In retrospect, however, this deprivation was a positive thing, for my sister and I created our own. We pulled books from shelves to make rooms, created doll beds with cassette tapes, made miniature bedspreads from ragbag scraps, and formed appetizing, doll-sized meals from modeling clay. True fun, I discovered, came not in having my wants fulfilled, but in putting my imagination and creative skills to fill any deficit I had in “stuff.”

Rice University professor and father Scott Sonenshein recently discovered the same thing. Writing in The New York Times, Sonenshein confesses that he’s been learning to say “no” more often to his children. Such a choice was difficult at first, he writes, but as time goes on, both he and his daughters are reaping the benefits:

“It turns out that saying no pays off far beyond avoiding raising spoiled kids. When we always yield to our children’s wants, we rob them of the opportunity to find solutions by adapting what they already have. Kids who learn from denial realize at an early age that they won’t always have the perfect tool for every job. They might not know something, have something, or be something. But that’s not the end of pursuing goals – it’s the beginning of activating their resourcefulness to find another way.”

He continues by saying:

“Each time we acquiesce to our kids’ latest request to buy something, we subtly condition them that their resources have limited uses.”

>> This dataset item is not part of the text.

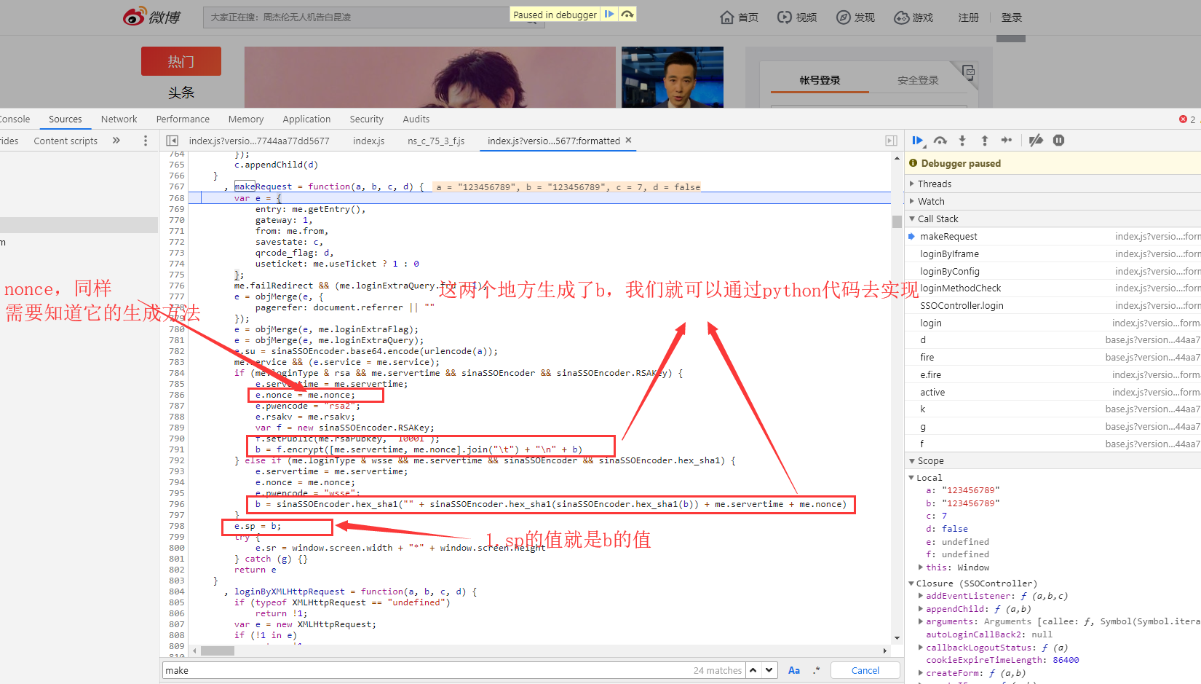Switch to the Network tab

tap(119, 119)
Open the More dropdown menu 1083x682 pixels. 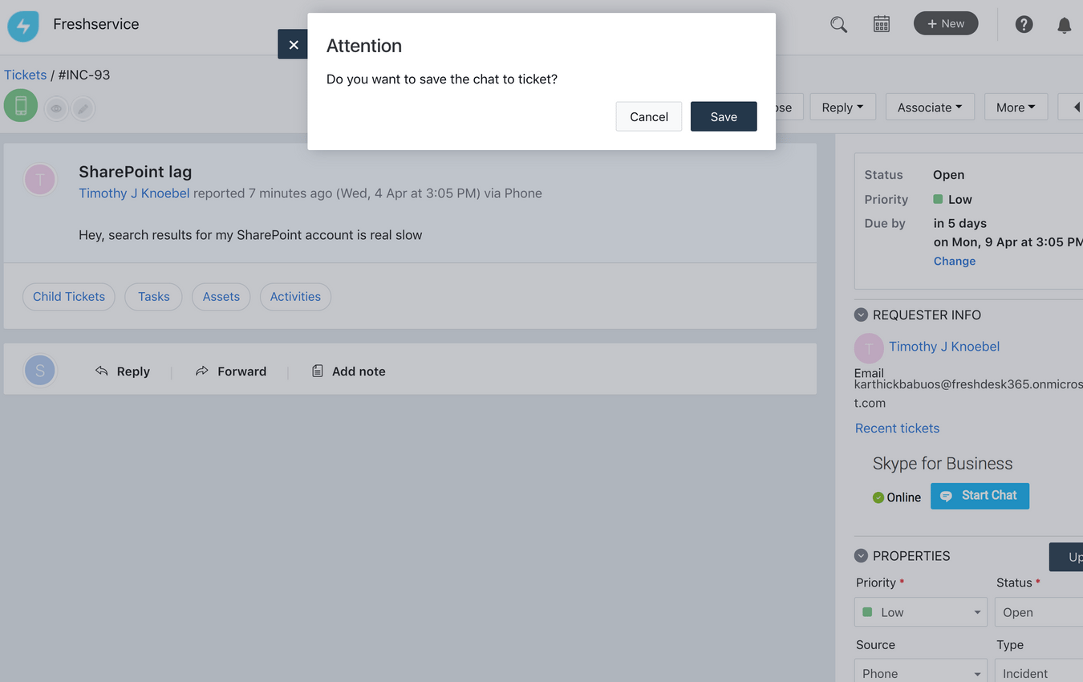(1015, 108)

Sonenshein is spot on about the fact that saying no to children from time to time instills resourcefulness in them. But saying no to children also provides other benefits as well, several of which are highlighted by John Locke in his classic work on education. These include respect for parents and self-restraint:

“But whatever compliance the necessities of nature may require, the wants of fancy children should never be gratified in, nor suffered to mention. …

This may perhaps be thought a little too severe, by the natural indulgence of tender parents: but yet it is no more than necessary. For since the method I propose is to banish the rod, this restraint of their tongues will be of great use to settle that awe we have elsewhere spoken of, and to keep up in them the respect and reverence due to their parents. Next, it will teach them to keep in, and so master their inclinations. By this means they will be brought to learn the art of stifling their desires, as soon as they rise up in them, when they are easiest to be subdued. For giving vent, gives life and strength to our appetites; and he that has the confidence to turn his wishes into demands, will be but a little way from thinking he ought to obtain them.”

In essence, those who learn to say no to their children build character in them and squash their tendency toward an entitlement attitude.

That entitlement attitude is something which is becoming an increasing problem in American culture. Would we see a reduction – or even a resolution – of this issue if more parents recognized the value of denying their children’s wishes and demands on a regular basis?